Two big internet researchers have dropped new studies within the past few days, and they both make the same point: Way more of us opt for our smartphones over desktop or laptops when getting on the internet.
In fact, a little over one-in-four lower-income adults in the US are smartphone-only internet users. The future has been mobile for years, but now we have a closer look at the people for whom the future is nothing but mobile.
Here's what that ramped up mobile internet traffic means for the future of broadband internet, ads, content, and your website.
First up was Bond Capital founder Mary Meeker, who debuted her annual and much anticipated state-of-the-Internet slide deck on Tuesday. Like a lot of the best studies, it mostly confirmed what we already suspected: That mobile traffic is continuing to rise, far surpassing the time we spend on desktop or laptop screens.
The specific stats? Mobile has risen to 33% of the media we spend time on in 2018 from just 9% in 2010.
Time spent on desktop is both far lower and on a downward trend, having gone from 25% to 18% within the same time period.
Meeker defines “desktop” to include media consumed on desktop and laptops as well, while “mobile” refers to media on phones and tablets, and the other slices of our media-attention pie were TV, radio, and print.
The other big research institution in question, Pew Research, just released a similar stat centered around US adults.
“The share of Americans who primarily go online through a smartphone has nearly doubled in recent years,” states the press release on the new Pew Research Center survey, out on Thursday. “Today, 37% of U.S. adults say that when using the internet, they mostly do so on a smartphone. This share was just 19% in 2013 – the most recent time the Center asked this question.”
Broken down by age, the survey respondents showed that younger adults were more likely to go for a phone. 58% of 18-to-29-year-olds said they “mostly” went online with a smartphone, up from 41% six years earlier. But even 30-to-49-year-olds' smartphone use has almost doubled in that time, up to 47% from 24%.

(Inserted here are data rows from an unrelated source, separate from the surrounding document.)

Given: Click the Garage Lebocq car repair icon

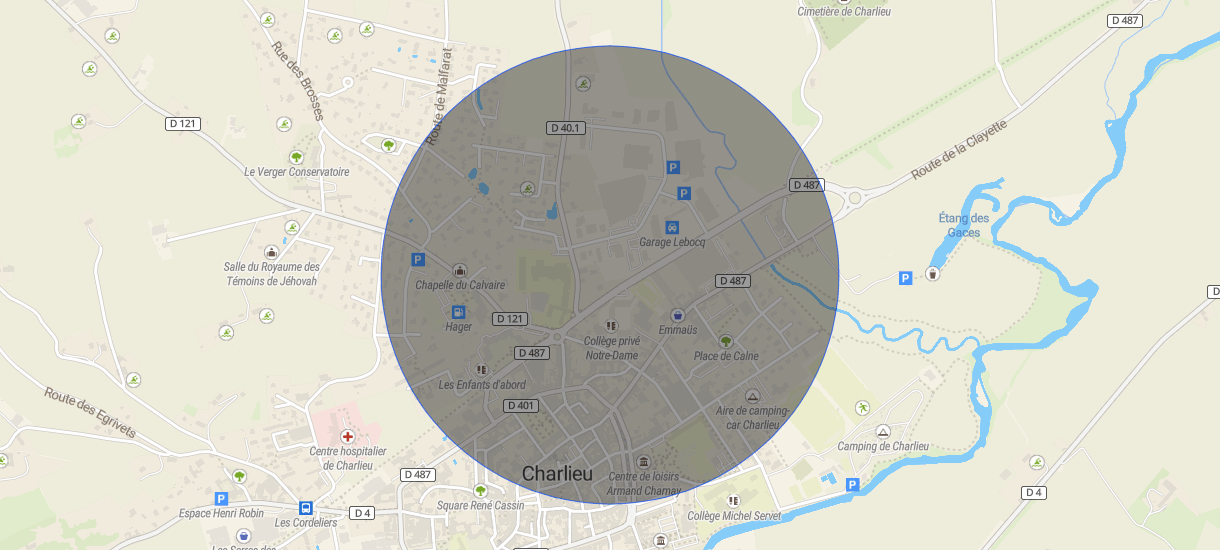Looking at the screenshot, I should click(x=672, y=227).
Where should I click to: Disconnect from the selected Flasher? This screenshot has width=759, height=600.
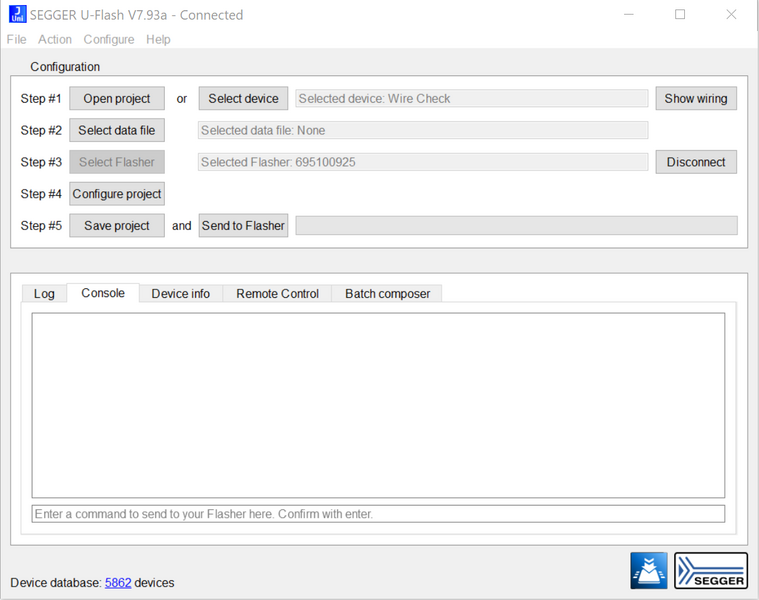tap(696, 162)
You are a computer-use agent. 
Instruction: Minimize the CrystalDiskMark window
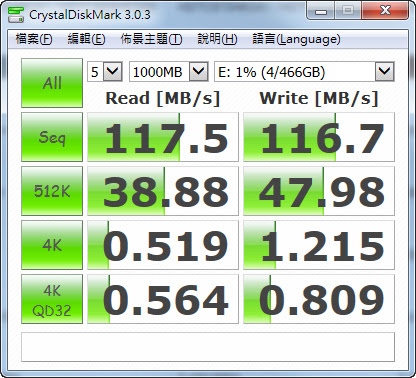point(321,11)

45% of Americans won't get high-speed internet because of their phones
One of the impacts of mobile's dominance, Pew found, is that a large chunk of Americans — 45% — won't get broadband specifically because their smartphone is all they need to use the internet. And that number has jumped up from 27% in 2015, so it has risen a noticeable amount even just across the past four years.
“These patterns underscore the reliance that a minority of Americans have on their smartphone for internet access,” Pew explains.

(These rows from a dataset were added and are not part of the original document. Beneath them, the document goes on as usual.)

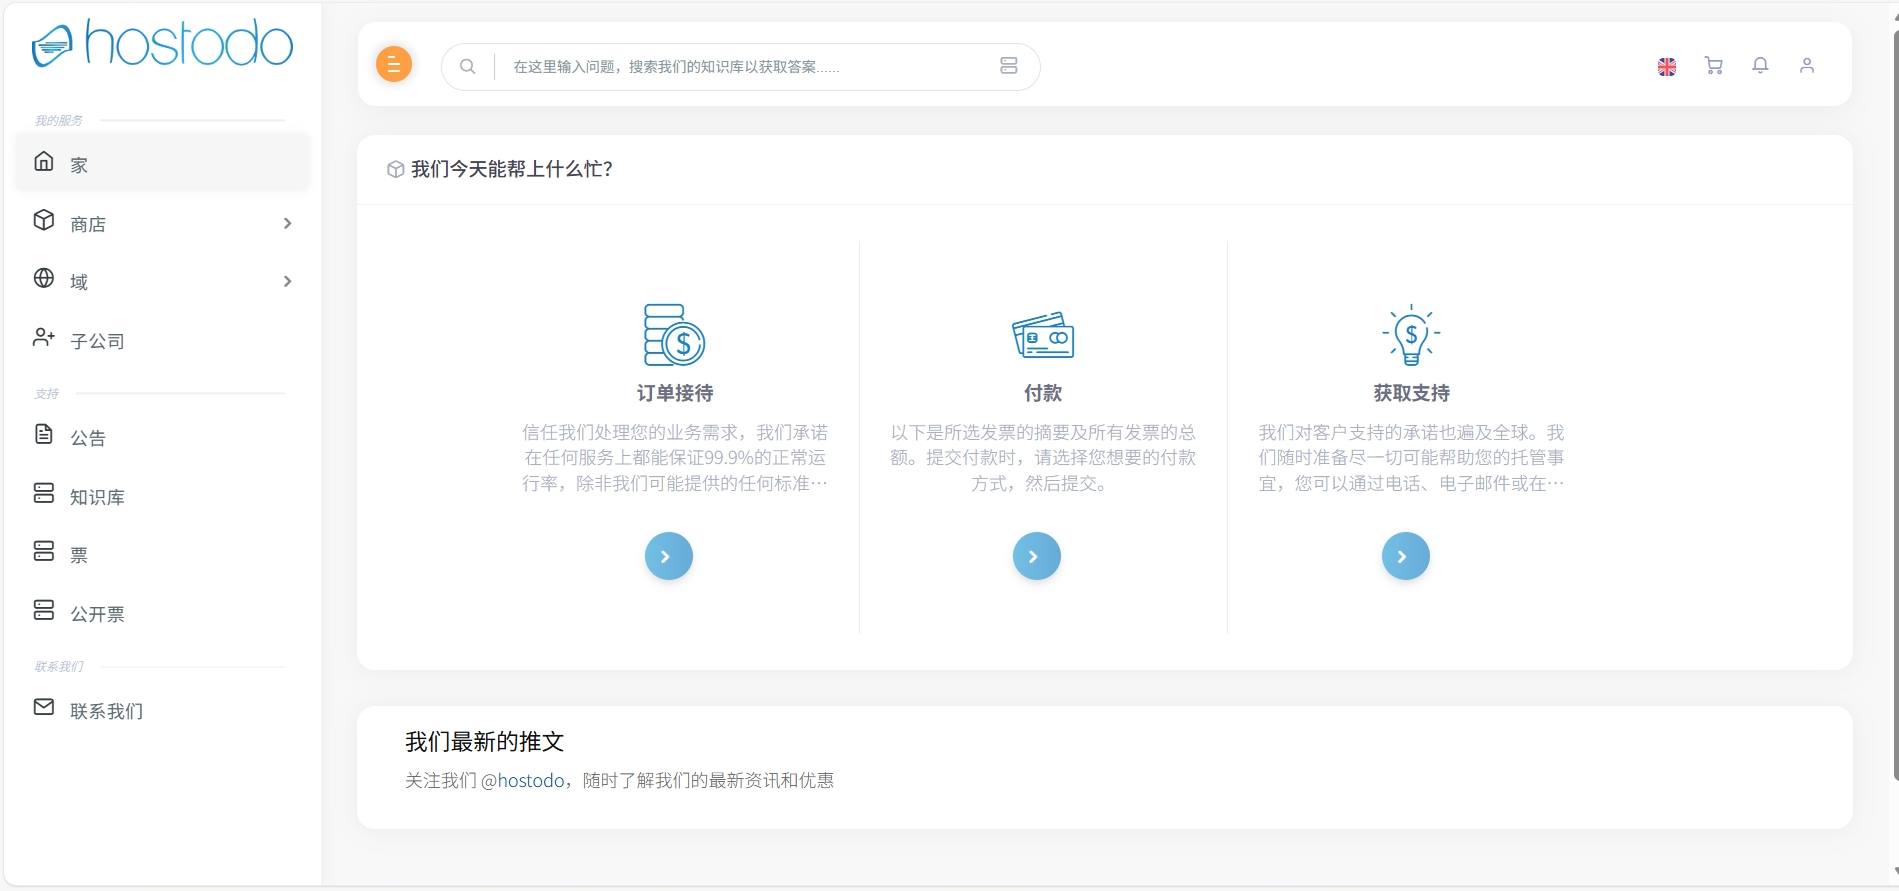Click the arrow button under 付款
Screen dimensions: 1899x891
pyautogui.click(x=1036, y=556)
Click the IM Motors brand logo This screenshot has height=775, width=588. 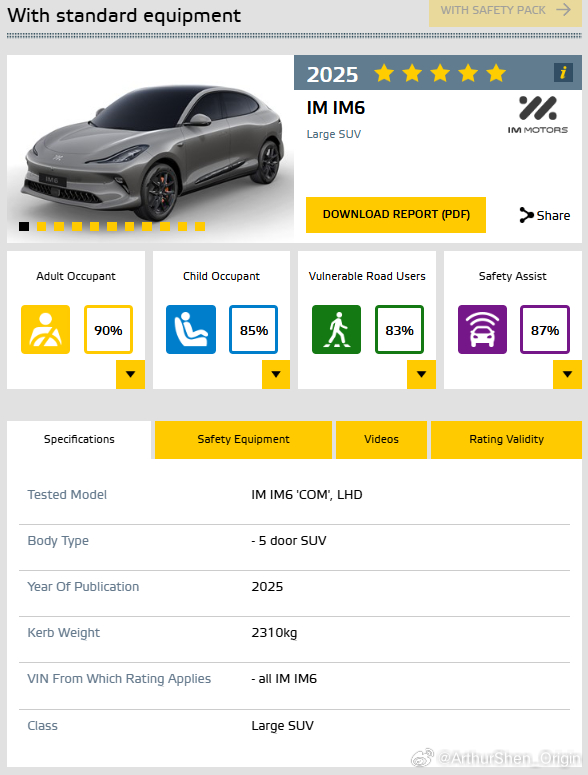click(538, 115)
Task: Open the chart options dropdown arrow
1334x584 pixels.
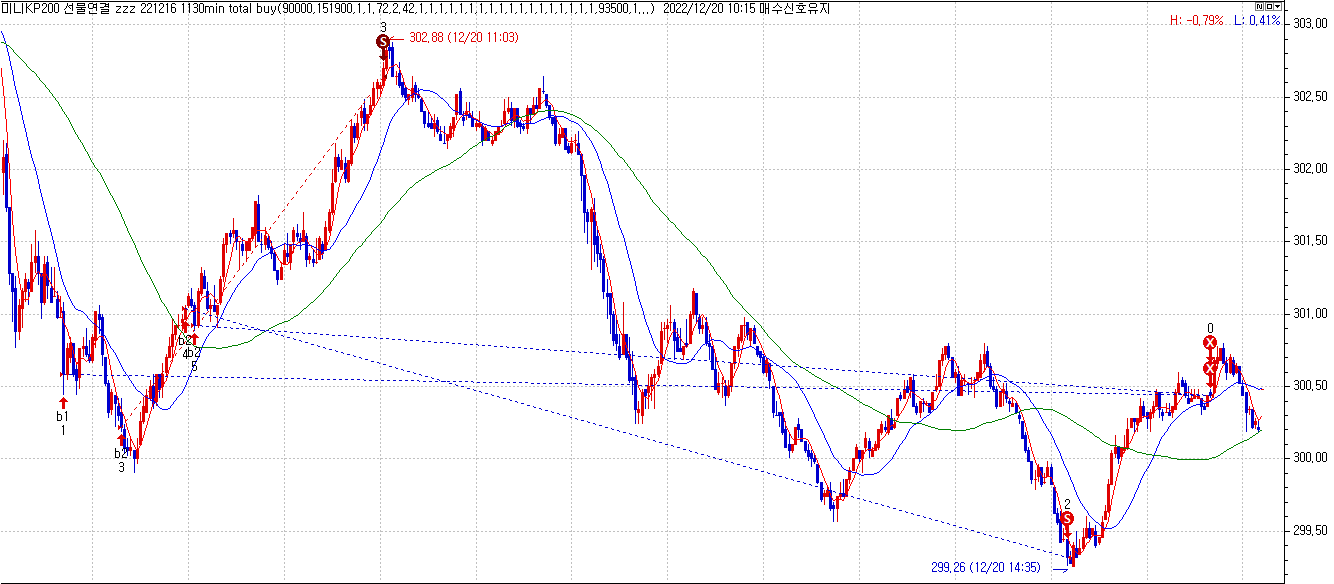Action: (1277, 6)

“Some 17% of U.S. adults are ‘smartphone only internet users' – meaning they report owning a smartphone but do not have a traditional high-speed internet connection where they live. This share has roughly doubled since 2013, when 8% of adults fell into this category.”
Broadband might seem like a necessity to many, but a growing number of Americans are fine with their cell data.
On the Rise: Mobile Ads, Content, Optimization
Even though desktops or laptops are the traditional way we think about getting on the internet, they're not the future. Ensuring your website is mobile-optimized has been a must for years, but following Google's new mobile-first indexing, it's more important than any other format. Since March 2018 — the same year mobile Google searches passed desktop ones — Google has started ranking sites entirely on their mobile versions.
Not all sites are truly mobile friendly: The speeds at which a mobile page loads matter, and in 2018, those speeds were slower than the year before. In other words, not all sites are surviving in the years-long shift to a totally mobile-dominant internet.
Who has adjusted well? Advertisers. In 2010, Meeker found, desktop internet took up 25% of our media attention and 19% of ad dollars, while mobile took 8% of our media attention and 0.5% of ad dollars. Fast forward eight years, and those opportunity gaps have entirely evened out, largely due to a huge jump in mobile ad spend: Desktop now has 18% of both attention and ad spend, while mobile has 33% of both.
Don't expect to see mobile-centric content companies failing anytime soon, from YouTube to the much-maliged and yet to be launched Quibi video streaming platform. Assuming they can keep their mobile speeds up, that is.